DSE Analytics Security Checklist
DataStax recommends the following security practices:
-
Enable client-to-node encryption using SSL.
-
Run Spark ports for internode communications from within a secured network that has no exposure to outside traffic.
Secure DataStax Enterprise Analytics nodes as follows:
-
Authentication:
-
Distinct secrets for internode and per application, see Configuring Spark nodes.
-
Native authentication for users of each application executor (run as) and isolation of related data, see Configuring Spark nodes.
-
Spark UI internal or LDAP authentication, see Monitoring Spark with the web interface.
-
User authentication for Spark jobs. DataStax Enterprise supports internal, LDAP, and Kerberos authentication for Spark.
-
Internal and LDAP: For DataStax Enterprise Spark applications and tools, use the Spark authentication commands to provide the authentication credentials, see Running spark-submit job with internal authentication.
-
Kerberos: Defining a Kerberos scheme applies to connecting Spark to DSE database, not authenticating Spark components between each other.
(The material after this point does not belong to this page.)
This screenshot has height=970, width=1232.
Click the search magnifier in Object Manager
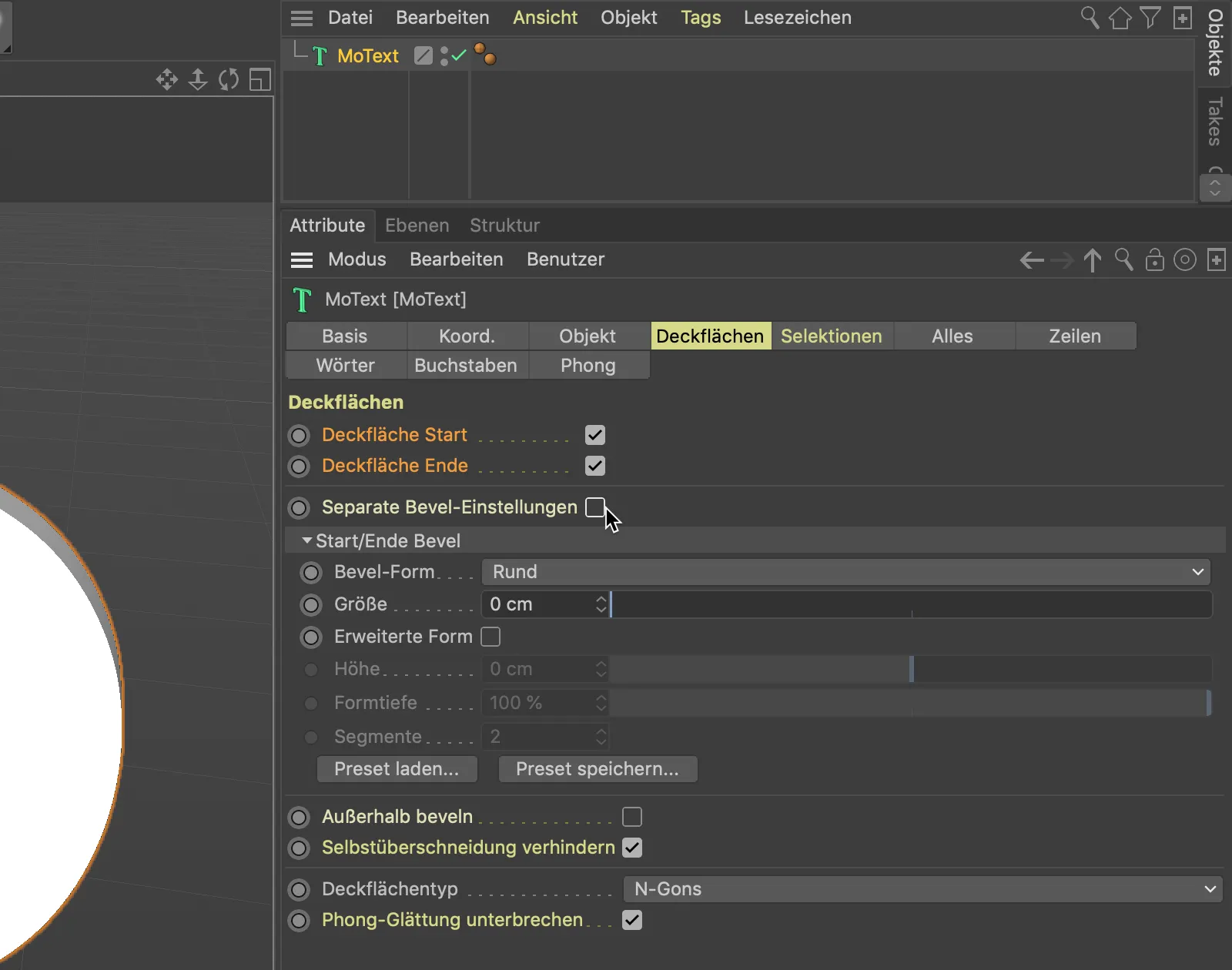tap(1090, 18)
The Spark Web UI is not secured, so some parameters passed to the executor in the command line might be visible. However, the DSE username, password, and delegation token are hidden. By default, when Kerberos is the only authentication scheme, the Spark UI is inaccessible, so UI authorization must be disabled.
-
-
-
Authorization:
Data pulled from the database for Spark jobs and access control for Spark application submissions is protected by role-based access control (RBAC). The user running the request must have permission to access the data through their role assignment.
No authorization for the Spark UI master and workers is available.
-
Auditing:
-
Analytic operations performed in Spark are recorded to the Spark Event log. To enable, see Configuring Spark logging options.
-
CQL requests are recorded in the database logs, see Setting up database auditing.
-
-
Transparent Data Encryption (TDE):
TDE
applies only to data stored in the database. DSE does not support encrypting data that is used by Spark and stored inDSEFS
or local temporary directories. -
Encrypt data in-flight using SSL, TLS, or SASL:
SSL/TLS: Client-to-node encryption protects data in flight for the Spark Executor to DSE database connections by establishing a secure channel between the client and the coordinator node. SSL does not require setting up a shared authentication service. You need to prepare server certificates and enable client-to-node SSL.
SASL: Spark internode and client-to-cluster communication can be encrypted using the SASL Digest-MD5 mechanism for mutual authentication and encryption. SASL encryption is also available for communicating among Spark driver, Spark executors, and the external shuffle service (
ExternalShuffleService
). See Securing Spark connections for details.